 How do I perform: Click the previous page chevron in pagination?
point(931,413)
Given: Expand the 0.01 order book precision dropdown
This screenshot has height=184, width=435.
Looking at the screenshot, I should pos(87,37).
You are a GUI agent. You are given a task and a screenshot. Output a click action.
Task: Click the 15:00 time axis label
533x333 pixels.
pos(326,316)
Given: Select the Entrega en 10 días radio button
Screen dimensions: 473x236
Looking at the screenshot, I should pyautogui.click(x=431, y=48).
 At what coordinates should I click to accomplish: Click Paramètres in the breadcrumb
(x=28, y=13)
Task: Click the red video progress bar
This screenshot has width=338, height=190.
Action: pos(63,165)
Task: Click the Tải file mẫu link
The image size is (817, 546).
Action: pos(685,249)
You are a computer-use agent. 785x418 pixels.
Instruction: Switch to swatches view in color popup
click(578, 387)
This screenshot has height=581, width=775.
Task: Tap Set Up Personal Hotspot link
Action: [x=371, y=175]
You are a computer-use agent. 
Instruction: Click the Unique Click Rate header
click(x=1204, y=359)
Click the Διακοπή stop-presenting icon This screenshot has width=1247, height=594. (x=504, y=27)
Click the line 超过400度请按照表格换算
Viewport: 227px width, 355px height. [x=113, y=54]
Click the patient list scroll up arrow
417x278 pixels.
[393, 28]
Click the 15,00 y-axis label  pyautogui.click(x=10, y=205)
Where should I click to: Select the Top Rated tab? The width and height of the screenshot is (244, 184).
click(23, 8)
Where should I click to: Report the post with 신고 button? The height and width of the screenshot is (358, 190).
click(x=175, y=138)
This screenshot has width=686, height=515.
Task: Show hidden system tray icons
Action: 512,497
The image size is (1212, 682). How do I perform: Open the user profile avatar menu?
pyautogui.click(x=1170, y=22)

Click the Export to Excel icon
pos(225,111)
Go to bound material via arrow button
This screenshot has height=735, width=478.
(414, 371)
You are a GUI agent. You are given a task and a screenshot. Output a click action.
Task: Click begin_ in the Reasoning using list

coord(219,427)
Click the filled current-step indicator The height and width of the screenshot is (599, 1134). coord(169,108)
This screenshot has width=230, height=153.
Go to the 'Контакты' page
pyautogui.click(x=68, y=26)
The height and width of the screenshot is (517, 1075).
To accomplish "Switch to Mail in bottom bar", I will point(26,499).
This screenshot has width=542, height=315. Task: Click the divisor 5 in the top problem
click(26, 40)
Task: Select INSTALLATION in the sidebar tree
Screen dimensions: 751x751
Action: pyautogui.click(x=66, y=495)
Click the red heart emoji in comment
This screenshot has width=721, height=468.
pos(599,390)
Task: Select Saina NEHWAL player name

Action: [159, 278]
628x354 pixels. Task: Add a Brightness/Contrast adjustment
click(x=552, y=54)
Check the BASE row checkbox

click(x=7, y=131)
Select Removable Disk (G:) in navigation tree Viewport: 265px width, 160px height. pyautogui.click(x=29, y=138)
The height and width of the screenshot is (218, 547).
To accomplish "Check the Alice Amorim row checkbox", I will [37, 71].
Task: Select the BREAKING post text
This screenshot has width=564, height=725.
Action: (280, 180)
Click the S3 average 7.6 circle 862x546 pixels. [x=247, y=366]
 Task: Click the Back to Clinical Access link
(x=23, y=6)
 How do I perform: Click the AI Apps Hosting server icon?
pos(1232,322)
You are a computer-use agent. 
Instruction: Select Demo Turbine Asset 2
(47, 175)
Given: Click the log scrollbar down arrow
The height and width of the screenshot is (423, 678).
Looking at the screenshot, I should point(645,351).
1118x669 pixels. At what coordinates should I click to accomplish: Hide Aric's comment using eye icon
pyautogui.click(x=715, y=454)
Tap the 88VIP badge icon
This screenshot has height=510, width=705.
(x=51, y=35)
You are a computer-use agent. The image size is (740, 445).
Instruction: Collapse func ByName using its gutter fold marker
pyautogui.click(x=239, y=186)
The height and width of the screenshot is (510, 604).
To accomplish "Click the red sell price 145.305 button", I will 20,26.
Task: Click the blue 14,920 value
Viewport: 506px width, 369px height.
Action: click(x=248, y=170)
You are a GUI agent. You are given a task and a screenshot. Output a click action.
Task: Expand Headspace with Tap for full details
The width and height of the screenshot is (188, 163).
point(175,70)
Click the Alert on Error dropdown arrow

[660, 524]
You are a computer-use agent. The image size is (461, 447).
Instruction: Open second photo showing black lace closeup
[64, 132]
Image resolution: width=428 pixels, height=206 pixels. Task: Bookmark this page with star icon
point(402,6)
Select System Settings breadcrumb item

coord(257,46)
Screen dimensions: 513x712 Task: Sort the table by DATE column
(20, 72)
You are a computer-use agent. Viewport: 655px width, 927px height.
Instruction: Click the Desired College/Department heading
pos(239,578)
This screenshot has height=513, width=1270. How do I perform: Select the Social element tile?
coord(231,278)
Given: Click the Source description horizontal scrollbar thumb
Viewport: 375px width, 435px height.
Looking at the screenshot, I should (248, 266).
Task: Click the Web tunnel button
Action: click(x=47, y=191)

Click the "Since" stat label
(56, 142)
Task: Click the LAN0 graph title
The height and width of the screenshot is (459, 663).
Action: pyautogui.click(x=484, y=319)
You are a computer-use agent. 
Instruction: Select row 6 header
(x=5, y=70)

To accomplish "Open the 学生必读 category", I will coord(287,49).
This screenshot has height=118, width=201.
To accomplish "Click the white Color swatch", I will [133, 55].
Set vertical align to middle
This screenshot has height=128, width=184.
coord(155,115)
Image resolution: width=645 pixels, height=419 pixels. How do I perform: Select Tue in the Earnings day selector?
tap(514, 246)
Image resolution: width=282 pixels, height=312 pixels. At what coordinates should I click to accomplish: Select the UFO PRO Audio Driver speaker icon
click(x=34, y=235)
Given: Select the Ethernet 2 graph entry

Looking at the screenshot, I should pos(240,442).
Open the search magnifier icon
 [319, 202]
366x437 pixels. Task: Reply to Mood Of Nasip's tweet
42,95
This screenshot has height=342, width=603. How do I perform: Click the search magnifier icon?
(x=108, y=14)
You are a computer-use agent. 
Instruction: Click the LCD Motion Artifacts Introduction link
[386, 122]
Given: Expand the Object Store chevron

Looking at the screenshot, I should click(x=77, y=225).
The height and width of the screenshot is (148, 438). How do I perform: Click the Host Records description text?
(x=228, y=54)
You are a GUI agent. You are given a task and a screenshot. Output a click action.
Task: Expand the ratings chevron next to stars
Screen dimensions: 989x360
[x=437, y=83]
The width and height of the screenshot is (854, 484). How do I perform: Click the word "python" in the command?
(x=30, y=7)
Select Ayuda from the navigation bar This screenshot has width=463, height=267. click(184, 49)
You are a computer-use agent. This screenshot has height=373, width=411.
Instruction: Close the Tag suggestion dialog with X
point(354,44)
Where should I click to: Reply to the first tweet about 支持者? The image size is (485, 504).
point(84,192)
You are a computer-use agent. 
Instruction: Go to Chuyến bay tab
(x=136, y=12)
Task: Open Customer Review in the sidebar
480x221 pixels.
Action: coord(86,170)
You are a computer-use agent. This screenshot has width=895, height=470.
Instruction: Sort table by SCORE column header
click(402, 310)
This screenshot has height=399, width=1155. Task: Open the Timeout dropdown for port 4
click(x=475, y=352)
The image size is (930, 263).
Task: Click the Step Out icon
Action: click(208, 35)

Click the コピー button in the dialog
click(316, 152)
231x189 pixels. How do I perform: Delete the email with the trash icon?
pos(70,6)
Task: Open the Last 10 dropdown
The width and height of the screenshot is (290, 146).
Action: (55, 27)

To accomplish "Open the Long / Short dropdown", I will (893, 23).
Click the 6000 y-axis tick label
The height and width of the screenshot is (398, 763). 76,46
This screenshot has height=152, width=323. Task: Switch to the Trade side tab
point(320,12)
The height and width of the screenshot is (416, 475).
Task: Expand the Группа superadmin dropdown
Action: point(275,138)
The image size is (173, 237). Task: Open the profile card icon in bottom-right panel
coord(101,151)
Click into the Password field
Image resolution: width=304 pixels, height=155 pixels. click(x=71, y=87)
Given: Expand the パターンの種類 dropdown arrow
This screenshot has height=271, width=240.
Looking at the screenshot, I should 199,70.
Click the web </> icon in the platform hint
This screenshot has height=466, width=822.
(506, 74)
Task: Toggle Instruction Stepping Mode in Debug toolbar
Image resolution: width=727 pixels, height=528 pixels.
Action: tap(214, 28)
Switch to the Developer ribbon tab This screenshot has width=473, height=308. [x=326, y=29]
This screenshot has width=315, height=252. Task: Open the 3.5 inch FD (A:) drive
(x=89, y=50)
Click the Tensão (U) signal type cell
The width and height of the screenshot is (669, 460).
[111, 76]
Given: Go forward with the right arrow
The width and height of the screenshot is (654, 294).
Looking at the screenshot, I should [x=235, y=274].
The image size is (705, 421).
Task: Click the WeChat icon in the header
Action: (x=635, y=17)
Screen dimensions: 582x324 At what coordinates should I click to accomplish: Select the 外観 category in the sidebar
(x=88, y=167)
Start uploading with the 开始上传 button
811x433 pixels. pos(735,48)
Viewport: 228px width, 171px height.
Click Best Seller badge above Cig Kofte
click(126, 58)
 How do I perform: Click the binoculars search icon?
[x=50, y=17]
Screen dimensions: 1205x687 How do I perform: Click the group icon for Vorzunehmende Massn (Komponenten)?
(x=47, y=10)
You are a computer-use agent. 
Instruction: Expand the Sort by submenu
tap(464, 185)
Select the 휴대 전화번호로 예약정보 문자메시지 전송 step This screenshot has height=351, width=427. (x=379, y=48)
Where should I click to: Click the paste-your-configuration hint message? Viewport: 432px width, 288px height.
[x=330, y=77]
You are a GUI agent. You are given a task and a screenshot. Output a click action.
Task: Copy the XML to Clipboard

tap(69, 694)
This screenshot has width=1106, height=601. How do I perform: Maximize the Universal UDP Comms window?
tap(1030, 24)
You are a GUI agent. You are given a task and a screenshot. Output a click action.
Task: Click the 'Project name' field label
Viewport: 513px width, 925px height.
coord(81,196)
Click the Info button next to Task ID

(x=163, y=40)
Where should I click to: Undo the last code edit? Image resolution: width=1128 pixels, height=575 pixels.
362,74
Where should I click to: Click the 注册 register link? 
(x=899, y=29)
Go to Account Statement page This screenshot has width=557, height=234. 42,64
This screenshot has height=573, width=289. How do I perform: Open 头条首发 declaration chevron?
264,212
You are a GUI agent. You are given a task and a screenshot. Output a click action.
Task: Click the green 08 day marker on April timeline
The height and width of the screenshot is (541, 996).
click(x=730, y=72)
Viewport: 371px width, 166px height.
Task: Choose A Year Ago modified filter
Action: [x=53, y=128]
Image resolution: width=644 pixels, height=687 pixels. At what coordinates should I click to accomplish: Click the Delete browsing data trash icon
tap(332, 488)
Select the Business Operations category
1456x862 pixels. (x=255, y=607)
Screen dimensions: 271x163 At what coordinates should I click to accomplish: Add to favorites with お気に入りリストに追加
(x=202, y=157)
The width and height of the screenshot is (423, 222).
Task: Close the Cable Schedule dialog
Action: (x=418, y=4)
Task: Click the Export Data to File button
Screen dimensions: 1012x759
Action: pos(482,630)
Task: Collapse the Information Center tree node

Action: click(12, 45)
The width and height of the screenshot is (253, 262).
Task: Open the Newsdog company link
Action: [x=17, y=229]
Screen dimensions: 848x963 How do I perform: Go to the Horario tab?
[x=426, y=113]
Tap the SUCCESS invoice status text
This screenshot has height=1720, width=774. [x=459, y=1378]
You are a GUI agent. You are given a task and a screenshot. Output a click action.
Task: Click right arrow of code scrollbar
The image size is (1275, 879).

*WHAT IS EXPECTED*
All lines in the listing above with the string "navigation" should be returned.

*EXERCISE RESULT*
Select Removable Disk (G:) in navigation tree Viewport: 265px width, 160px height. pyautogui.click(x=29, y=138)
Select Ayuda from the navigation bar This screenshot has width=463, height=267. click(184, 49)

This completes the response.